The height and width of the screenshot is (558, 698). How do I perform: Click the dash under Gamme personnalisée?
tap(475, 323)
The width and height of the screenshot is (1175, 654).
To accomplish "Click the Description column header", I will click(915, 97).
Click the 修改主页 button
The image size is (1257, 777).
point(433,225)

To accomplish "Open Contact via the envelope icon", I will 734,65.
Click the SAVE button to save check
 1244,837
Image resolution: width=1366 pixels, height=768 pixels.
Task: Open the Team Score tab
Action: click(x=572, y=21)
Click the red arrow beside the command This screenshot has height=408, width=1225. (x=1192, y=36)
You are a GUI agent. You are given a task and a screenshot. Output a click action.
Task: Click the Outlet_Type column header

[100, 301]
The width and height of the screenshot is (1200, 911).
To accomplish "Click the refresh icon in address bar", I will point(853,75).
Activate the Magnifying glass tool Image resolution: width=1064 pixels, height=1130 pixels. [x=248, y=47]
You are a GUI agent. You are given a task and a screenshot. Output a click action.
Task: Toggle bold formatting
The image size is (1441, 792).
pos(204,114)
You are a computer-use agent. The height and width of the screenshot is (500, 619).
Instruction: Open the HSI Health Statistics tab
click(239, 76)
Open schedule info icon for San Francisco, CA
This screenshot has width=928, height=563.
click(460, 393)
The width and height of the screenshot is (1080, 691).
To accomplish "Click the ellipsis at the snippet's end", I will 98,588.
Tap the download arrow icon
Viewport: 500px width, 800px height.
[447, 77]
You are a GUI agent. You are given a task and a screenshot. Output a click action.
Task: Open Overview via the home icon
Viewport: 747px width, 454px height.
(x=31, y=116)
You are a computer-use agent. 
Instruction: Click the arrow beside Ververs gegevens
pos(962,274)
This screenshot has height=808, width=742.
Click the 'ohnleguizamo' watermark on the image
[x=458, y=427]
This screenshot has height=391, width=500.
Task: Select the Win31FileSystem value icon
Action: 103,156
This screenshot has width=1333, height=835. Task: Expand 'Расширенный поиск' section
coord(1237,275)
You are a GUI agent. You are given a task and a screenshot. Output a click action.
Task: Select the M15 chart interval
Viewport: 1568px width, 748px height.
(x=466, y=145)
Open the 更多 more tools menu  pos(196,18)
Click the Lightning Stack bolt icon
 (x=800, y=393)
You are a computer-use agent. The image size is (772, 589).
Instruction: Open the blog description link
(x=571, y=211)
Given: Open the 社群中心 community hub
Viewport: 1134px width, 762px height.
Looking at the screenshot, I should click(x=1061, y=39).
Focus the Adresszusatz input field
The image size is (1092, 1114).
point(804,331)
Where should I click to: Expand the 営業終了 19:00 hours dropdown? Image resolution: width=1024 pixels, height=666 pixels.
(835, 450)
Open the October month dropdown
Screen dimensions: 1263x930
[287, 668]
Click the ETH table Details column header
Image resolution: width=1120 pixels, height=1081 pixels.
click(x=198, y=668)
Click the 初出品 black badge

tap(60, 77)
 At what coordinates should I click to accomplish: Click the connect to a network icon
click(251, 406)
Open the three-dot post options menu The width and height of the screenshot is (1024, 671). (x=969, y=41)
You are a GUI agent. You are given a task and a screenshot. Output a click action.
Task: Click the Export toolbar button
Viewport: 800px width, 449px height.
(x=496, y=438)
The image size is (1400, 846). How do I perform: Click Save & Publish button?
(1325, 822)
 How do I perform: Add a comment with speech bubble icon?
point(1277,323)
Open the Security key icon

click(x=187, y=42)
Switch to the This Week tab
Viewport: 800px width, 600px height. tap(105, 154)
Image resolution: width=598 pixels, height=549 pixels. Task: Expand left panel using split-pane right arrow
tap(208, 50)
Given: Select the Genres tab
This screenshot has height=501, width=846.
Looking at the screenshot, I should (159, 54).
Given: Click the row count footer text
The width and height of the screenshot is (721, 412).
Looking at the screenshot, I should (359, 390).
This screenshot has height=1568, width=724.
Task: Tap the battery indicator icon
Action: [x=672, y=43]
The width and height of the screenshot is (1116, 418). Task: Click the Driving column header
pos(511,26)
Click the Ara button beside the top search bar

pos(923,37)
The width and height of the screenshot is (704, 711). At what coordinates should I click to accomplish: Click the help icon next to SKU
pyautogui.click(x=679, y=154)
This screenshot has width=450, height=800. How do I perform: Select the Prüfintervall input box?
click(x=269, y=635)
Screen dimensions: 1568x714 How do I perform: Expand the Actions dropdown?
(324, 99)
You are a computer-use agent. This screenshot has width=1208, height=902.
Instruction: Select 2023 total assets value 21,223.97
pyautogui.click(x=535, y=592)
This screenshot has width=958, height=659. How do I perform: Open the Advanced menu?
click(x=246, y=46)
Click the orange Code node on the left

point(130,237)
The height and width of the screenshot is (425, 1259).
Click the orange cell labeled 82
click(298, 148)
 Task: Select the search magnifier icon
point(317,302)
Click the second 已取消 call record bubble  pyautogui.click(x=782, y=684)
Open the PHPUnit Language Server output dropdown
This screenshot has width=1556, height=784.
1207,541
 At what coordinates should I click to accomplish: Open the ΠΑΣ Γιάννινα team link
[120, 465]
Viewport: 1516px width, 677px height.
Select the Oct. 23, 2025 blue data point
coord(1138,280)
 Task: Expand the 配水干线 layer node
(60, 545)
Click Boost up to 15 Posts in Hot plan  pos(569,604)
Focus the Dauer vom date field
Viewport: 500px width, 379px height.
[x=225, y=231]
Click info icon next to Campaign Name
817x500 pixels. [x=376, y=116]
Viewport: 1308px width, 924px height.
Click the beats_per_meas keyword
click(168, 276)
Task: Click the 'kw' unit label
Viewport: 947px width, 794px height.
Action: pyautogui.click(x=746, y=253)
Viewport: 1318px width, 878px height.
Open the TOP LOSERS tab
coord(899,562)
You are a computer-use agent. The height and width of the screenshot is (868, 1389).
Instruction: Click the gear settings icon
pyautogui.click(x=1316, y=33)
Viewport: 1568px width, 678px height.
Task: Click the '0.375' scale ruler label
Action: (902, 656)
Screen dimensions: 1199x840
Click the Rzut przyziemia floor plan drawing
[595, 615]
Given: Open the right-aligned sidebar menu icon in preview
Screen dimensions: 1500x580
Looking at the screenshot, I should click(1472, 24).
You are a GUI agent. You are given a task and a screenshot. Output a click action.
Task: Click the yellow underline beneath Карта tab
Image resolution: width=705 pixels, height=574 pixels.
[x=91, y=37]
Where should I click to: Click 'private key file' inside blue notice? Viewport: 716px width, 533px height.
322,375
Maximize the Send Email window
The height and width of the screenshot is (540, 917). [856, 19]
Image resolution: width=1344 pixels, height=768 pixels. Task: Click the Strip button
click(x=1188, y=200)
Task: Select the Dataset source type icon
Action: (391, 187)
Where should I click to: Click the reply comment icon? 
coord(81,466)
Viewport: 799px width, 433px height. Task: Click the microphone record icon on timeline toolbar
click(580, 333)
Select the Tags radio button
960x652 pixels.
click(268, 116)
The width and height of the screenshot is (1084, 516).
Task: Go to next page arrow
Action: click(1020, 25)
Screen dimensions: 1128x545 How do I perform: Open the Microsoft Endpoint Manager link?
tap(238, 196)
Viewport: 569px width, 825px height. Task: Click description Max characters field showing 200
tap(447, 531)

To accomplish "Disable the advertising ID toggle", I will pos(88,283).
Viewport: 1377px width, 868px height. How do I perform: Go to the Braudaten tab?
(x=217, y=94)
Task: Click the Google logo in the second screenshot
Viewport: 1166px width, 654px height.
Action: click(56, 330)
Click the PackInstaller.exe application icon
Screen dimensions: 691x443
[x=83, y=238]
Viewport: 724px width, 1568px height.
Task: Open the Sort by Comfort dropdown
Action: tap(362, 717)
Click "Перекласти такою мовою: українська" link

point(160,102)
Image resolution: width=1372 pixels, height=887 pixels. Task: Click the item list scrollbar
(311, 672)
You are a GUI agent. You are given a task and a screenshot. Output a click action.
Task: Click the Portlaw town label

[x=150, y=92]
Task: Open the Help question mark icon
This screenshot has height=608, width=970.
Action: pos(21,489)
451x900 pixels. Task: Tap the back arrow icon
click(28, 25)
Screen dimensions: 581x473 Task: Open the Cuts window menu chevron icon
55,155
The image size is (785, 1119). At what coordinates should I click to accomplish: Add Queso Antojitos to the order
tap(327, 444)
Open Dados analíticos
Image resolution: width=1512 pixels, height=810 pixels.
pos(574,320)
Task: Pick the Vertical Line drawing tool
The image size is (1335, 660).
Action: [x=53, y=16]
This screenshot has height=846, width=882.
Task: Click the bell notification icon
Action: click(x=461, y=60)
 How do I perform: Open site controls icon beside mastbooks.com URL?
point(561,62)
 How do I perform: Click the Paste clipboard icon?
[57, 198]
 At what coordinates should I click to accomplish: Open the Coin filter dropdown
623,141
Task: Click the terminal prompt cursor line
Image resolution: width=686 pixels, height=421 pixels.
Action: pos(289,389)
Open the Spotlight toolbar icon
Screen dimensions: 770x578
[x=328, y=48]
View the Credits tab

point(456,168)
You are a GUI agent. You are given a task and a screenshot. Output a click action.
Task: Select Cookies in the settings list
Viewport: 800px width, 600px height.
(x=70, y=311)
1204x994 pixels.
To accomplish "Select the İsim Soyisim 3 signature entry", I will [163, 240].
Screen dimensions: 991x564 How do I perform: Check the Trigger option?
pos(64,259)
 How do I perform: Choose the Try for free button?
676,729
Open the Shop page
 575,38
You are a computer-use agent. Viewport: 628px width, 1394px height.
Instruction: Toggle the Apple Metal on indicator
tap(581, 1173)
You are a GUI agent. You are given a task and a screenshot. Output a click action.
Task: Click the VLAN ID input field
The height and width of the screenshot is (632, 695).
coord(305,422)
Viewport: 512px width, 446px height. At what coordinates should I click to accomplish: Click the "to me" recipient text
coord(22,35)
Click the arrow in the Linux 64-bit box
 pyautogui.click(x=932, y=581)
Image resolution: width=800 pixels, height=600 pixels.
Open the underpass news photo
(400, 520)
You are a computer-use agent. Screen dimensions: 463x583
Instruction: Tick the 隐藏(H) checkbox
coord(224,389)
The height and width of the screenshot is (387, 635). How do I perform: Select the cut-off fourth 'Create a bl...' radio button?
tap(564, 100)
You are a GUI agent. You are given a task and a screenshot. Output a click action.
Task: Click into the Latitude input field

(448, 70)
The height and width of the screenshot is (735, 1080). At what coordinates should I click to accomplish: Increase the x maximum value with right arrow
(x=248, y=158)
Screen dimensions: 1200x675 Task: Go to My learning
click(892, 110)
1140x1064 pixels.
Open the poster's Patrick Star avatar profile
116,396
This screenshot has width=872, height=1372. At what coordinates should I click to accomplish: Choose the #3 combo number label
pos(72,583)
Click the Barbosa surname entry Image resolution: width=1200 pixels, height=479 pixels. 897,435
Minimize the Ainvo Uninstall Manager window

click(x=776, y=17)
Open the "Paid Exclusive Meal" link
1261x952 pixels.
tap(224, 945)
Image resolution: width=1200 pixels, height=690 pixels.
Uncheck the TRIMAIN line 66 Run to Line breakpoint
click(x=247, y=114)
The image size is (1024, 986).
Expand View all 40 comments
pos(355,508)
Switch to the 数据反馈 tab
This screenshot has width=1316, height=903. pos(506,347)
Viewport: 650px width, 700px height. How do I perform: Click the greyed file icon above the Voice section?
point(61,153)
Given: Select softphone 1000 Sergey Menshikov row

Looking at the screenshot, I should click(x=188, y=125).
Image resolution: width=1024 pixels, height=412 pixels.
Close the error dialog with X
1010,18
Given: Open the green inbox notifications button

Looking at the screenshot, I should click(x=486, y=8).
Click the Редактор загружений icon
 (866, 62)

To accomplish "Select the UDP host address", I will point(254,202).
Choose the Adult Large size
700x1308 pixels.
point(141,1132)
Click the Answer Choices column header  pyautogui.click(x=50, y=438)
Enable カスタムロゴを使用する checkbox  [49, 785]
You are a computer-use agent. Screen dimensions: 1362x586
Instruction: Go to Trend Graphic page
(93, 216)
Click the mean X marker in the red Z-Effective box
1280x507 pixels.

■ ■ ■ ■ ■

■ **WHAT TO DO**
Which lines of the material contain "address"? List them.

■ **ANSWER TO THE PROBLEM**
To accomplish "Click the refresh icon in address bar", I will point(853,75).
To accomplish "Select the UDP host address", I will point(254,202).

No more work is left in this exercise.